──────── Records supplied

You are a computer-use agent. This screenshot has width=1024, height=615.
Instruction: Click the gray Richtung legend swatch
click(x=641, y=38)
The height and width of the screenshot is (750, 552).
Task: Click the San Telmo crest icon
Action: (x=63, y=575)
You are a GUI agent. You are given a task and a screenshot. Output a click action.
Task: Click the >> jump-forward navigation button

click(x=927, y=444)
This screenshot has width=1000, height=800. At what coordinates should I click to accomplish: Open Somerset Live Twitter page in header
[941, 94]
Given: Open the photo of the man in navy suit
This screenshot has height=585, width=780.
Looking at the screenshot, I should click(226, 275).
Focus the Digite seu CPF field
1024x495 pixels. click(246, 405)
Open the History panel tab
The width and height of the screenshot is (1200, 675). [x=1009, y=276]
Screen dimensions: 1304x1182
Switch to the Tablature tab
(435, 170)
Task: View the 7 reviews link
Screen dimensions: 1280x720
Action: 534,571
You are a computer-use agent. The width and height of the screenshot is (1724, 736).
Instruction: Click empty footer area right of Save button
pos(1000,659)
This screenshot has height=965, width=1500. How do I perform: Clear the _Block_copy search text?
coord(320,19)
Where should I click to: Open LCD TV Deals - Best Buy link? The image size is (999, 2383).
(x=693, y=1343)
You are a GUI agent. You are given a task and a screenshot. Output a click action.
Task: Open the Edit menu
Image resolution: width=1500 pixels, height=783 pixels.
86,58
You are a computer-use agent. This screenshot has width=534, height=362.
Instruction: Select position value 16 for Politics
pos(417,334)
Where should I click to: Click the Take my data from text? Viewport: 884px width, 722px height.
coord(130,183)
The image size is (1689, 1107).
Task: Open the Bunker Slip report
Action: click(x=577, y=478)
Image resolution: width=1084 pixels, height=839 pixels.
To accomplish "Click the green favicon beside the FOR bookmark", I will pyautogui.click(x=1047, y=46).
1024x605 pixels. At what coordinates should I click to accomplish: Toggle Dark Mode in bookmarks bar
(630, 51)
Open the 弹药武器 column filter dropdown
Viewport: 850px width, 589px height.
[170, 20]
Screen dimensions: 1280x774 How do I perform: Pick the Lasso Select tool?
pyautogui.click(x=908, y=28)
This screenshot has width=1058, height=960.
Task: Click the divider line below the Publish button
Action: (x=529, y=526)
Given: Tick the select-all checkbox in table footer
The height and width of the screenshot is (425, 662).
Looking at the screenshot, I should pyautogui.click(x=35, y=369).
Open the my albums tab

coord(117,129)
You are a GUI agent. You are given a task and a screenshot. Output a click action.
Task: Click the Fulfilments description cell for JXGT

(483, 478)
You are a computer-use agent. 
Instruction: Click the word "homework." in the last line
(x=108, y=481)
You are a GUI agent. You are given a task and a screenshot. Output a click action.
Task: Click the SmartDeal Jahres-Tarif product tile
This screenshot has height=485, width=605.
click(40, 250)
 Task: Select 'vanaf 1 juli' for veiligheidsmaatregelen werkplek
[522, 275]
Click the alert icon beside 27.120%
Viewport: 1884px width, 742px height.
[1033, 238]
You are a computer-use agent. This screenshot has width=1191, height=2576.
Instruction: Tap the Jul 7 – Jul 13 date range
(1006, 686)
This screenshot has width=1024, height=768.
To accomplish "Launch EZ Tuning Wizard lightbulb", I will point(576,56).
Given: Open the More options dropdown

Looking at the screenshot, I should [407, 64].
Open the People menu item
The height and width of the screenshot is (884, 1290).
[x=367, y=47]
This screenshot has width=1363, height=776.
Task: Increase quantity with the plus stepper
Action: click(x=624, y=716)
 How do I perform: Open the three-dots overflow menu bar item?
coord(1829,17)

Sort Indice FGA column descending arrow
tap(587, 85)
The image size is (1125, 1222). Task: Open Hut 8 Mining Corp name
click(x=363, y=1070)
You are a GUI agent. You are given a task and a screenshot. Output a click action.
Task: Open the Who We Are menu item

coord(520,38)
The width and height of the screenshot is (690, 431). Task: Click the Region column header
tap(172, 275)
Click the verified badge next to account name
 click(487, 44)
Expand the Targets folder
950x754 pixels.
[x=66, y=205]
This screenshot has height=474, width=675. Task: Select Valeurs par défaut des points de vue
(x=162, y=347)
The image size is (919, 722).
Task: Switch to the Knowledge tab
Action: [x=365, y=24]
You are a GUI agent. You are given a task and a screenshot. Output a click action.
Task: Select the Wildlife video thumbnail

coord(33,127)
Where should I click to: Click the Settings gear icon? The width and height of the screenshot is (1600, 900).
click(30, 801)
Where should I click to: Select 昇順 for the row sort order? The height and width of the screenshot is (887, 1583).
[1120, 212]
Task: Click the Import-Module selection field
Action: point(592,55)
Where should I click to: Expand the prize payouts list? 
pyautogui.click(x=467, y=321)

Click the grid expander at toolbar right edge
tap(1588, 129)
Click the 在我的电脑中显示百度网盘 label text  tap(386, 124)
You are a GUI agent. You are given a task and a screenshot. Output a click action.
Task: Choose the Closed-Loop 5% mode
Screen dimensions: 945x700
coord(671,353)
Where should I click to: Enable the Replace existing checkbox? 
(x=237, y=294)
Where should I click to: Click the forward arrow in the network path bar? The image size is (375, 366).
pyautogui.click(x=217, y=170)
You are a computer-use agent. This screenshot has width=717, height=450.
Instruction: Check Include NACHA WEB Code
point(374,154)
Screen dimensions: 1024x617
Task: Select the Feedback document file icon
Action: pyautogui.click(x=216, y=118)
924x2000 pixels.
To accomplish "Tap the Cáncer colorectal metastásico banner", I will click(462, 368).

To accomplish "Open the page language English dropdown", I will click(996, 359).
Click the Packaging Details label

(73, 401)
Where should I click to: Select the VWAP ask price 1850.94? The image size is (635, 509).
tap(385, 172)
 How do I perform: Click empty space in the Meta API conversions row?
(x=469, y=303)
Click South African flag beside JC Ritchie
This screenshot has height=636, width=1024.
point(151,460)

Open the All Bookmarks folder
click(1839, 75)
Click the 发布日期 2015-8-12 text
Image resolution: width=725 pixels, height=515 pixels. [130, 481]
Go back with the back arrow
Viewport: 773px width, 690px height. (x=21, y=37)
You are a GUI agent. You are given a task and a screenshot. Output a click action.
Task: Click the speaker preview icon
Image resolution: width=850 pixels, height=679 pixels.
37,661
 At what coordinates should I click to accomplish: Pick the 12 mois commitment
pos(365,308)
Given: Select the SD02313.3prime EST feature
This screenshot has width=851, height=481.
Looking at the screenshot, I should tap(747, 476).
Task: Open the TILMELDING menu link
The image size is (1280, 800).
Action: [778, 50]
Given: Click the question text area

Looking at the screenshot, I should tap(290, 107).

────────────────

Requirement:
When a line of the entries above contains the word "will", include it in a tally, then give that tally alone.

Output:
4